A data structure A is said to be dynamically optimal over a class of data structures 𝒞 if A is constant-competitive with every data structure C ∈ 𝒞. Much of the research on binary search trees in the past forty years has focused on studying dynamic optimality over the class of binary search trees that are modified via rotations (and indeed, the question of whether splay trees are dynamically optimal has gained notoriety as the so-called dynamic-optimality conjecture). Recently, researchers have extended this to consider dynamic optimality over certain classes of external-memory search trees. In particular, Demaine, Iacono, Koumoutsos, and Langerman propose a class of external-memory trees that support a notion of tree rotations, and then give an elegant data structure, called the Belga B-tree, that is within an O(log log N)-factor of being dynamically optimal over this class.

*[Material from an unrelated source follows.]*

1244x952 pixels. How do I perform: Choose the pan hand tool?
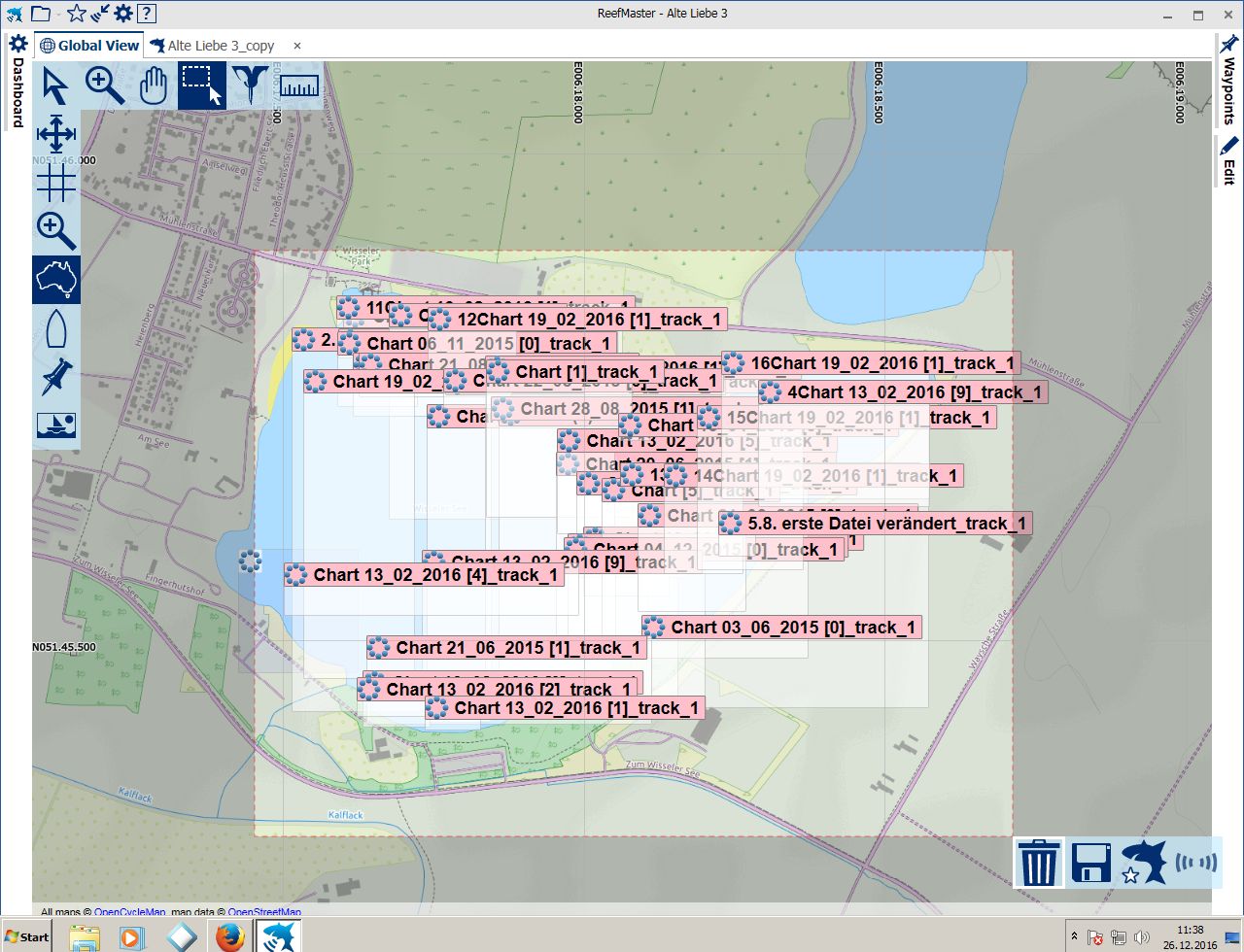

In this paper, we revisit the question of how dynamic optimality should be defined in external memory. A defining characteristic of external-memory data structures is that there is a stark asymmetry between queries and inserts/updates/deletes: by making the former slightly asymptotically slower, one can make the latter significantly asymptotically faster (even allowing for operations with sub-constant amortized I/Os). This asymmetry makes it so that rotation-based search trees are not optimal (or even close to optimal) in insert/update/delete-heavy external-memory workloads. To study dynamic optimality for such workloads, one must consider a different class of data structures.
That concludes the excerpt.